ABOUT THIS TASK
Where a line of the material contains the string "computer", copy that line.

EXTRACTED RECORDS
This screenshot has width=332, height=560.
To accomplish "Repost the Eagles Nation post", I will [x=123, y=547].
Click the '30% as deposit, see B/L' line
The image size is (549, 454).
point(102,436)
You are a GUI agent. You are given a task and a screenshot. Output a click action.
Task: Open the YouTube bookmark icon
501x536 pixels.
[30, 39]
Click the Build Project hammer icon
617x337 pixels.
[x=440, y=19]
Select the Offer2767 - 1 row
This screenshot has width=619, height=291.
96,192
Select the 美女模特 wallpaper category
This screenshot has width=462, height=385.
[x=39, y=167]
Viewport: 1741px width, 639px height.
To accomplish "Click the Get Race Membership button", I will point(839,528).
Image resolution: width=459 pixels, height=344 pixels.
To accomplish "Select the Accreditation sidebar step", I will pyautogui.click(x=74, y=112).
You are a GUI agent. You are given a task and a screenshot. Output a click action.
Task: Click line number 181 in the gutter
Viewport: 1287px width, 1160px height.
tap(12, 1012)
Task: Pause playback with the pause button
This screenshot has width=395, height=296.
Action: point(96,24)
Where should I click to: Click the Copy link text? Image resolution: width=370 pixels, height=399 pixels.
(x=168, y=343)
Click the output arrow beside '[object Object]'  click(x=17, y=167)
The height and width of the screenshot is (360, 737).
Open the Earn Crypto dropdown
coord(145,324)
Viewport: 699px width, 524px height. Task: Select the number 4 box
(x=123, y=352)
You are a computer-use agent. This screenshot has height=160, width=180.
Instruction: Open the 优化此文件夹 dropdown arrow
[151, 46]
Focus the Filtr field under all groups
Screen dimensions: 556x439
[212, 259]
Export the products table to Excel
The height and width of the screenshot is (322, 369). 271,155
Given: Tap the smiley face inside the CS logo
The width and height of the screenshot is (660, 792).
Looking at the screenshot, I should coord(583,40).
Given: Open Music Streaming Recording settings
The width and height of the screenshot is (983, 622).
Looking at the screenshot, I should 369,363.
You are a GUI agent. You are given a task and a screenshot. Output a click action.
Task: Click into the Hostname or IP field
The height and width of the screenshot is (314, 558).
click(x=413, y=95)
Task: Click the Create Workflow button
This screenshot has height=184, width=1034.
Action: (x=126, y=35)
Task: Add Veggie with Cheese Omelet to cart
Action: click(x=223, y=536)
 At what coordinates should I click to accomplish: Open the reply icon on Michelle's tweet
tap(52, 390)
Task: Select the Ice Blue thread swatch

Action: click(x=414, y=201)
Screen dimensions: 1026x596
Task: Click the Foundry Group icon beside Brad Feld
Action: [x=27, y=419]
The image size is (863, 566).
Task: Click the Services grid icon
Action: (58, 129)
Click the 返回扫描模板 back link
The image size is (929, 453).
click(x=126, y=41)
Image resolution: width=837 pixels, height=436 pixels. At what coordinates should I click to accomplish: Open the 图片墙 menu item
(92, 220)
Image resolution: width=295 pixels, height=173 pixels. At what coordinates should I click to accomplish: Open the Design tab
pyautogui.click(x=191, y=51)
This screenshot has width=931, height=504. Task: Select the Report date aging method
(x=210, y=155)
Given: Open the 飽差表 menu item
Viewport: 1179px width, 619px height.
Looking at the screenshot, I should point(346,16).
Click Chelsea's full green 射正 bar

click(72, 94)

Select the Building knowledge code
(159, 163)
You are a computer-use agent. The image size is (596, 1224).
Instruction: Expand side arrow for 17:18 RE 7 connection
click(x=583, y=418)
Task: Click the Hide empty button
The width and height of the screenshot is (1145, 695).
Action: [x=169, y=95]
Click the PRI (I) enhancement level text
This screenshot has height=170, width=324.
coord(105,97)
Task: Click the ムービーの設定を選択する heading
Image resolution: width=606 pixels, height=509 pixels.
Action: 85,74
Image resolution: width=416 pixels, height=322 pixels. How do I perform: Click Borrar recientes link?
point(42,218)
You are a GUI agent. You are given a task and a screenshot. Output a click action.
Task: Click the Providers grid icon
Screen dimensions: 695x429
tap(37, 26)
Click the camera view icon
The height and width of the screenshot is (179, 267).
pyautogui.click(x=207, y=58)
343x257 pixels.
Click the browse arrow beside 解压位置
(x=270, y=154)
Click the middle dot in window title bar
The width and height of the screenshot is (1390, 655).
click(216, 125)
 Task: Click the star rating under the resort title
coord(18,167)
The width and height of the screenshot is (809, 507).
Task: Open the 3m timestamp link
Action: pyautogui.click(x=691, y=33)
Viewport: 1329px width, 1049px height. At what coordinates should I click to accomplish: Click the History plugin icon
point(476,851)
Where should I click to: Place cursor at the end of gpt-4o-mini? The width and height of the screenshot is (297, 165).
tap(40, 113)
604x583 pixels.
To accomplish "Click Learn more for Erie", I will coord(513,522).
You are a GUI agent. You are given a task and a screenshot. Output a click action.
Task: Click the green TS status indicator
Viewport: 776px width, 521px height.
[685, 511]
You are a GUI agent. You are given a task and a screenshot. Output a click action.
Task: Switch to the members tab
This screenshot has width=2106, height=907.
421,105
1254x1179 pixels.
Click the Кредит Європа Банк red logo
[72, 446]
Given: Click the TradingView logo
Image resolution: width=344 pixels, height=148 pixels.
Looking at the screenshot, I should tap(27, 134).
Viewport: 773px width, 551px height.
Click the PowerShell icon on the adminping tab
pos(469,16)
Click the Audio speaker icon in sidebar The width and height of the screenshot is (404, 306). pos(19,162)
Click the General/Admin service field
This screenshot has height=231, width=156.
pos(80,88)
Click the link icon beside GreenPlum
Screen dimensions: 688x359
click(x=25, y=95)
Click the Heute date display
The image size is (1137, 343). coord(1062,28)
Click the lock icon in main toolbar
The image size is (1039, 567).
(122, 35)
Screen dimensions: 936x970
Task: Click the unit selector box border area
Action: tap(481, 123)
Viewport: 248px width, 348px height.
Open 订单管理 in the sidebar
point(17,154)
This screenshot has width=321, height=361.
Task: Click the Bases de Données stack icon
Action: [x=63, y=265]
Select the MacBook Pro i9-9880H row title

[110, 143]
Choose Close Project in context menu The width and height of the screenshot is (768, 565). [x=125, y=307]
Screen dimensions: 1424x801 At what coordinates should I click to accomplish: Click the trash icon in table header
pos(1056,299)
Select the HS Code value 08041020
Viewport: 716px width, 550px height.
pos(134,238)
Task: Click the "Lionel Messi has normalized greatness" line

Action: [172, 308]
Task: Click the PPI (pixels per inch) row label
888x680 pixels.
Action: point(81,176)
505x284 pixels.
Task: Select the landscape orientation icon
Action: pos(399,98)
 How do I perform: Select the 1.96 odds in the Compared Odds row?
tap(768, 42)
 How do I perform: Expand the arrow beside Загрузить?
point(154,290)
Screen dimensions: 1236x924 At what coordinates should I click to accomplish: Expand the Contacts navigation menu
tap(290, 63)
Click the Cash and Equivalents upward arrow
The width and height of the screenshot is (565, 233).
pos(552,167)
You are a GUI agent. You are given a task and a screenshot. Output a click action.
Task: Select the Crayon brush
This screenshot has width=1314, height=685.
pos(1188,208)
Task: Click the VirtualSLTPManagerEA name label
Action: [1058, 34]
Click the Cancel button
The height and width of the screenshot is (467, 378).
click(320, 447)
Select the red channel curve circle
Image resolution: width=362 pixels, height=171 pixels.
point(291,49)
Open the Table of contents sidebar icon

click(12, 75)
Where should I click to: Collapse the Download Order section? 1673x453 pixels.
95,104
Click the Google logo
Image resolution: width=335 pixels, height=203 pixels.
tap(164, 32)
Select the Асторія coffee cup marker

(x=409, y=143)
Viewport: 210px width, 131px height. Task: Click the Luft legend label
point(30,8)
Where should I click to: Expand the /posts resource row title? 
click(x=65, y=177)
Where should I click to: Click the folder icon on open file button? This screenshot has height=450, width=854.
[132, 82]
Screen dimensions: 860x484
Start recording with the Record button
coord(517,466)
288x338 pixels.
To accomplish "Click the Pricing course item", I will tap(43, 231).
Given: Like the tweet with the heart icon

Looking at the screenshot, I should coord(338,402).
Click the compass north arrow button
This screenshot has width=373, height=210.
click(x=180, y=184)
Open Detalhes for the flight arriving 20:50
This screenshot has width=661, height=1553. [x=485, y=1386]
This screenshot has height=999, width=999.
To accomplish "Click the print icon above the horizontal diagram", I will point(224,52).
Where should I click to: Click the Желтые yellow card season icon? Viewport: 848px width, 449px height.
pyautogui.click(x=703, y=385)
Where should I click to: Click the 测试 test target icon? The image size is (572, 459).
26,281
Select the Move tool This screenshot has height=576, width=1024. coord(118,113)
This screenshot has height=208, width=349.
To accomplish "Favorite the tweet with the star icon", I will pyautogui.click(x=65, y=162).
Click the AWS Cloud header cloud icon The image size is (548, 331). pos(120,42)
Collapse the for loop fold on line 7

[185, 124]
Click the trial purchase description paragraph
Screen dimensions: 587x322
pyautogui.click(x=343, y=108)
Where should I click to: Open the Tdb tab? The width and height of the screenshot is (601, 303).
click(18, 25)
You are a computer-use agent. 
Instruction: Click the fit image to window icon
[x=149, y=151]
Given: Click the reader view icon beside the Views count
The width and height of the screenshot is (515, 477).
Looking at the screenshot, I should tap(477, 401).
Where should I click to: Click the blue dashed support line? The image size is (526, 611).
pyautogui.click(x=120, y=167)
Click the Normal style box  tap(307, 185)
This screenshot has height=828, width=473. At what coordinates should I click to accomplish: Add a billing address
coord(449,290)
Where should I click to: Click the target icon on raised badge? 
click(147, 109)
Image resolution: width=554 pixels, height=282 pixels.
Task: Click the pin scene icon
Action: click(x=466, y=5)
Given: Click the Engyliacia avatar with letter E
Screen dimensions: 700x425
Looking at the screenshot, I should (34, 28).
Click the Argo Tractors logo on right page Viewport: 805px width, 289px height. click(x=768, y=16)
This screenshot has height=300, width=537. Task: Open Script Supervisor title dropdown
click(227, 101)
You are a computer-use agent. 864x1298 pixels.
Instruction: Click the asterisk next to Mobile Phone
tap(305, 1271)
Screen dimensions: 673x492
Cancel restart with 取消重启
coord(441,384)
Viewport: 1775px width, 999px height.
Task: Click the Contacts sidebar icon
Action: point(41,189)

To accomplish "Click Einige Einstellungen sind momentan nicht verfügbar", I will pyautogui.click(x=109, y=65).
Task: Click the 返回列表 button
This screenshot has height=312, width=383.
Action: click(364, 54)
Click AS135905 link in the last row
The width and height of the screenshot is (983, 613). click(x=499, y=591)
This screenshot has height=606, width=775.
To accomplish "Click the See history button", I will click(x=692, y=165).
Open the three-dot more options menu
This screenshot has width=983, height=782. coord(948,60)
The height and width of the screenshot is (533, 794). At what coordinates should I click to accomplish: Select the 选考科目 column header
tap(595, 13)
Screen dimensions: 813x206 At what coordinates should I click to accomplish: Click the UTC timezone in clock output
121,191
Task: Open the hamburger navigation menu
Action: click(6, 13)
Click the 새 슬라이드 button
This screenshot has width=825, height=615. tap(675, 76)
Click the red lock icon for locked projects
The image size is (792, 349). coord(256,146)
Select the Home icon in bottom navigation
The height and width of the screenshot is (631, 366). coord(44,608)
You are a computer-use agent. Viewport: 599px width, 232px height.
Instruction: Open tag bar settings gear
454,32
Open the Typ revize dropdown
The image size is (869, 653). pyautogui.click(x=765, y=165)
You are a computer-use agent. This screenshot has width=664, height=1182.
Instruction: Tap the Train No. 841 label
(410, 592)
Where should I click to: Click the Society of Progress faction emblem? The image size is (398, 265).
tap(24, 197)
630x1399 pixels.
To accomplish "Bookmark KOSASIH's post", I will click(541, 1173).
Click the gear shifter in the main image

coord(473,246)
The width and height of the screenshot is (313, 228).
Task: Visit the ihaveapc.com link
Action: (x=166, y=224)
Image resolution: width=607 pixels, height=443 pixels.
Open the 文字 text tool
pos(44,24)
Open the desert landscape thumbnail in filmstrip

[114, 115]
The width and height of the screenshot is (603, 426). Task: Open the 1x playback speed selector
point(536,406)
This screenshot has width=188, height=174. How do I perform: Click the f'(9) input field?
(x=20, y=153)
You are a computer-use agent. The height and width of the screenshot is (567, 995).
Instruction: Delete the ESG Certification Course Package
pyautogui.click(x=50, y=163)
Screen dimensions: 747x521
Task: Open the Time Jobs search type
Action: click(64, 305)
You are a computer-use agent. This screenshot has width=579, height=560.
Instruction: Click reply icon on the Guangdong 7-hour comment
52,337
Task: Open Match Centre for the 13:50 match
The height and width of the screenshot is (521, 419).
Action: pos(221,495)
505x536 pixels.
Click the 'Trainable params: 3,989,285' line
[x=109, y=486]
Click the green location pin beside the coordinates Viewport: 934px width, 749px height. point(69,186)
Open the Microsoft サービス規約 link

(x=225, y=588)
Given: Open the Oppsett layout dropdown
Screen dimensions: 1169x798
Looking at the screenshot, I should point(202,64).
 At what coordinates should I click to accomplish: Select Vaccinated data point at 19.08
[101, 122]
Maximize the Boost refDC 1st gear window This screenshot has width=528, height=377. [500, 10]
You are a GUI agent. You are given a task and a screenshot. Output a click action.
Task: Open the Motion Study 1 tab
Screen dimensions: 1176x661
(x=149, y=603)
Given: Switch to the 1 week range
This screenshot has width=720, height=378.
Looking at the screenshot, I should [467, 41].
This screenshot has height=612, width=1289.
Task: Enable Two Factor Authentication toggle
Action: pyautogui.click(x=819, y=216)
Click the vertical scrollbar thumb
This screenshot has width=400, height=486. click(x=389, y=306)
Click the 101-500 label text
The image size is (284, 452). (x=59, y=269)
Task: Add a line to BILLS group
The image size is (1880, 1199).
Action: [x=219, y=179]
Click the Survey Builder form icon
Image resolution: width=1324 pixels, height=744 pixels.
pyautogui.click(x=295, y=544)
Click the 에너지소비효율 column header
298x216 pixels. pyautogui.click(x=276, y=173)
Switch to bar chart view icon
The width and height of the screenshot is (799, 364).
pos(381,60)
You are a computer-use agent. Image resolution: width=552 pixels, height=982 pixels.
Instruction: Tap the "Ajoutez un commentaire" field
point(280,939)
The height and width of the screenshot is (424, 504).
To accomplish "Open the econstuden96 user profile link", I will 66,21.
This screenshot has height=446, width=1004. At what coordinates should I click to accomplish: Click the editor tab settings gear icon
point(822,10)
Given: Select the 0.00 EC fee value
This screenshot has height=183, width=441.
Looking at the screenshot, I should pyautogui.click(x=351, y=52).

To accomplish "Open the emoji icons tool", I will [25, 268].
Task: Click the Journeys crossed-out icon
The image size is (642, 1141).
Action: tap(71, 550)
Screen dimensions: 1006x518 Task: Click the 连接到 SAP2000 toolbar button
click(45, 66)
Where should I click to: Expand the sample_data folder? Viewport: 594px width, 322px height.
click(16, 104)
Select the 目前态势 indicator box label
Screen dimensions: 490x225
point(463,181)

ANSWER SECTION
You are a computer-use agent. This screenshot has height=160, width=180.
You are a computer-use agent. The image size is (596, 1224).
You are a computer-use agent. 
You are a computer-use agent. 864x1298 pixels.
You are a computer-use agent. Viewport: 599px width, 232px height.
You are a computer-use agent. This screenshot has width=664, height=1182.
You are a computer-use agent. The height and width of the screenshot is (567, 995).
You are a computer-use agent. This screenshot has width=579, height=560.
You are a computer-use agent. Image resolution: width=552 pixels, height=982 pixels.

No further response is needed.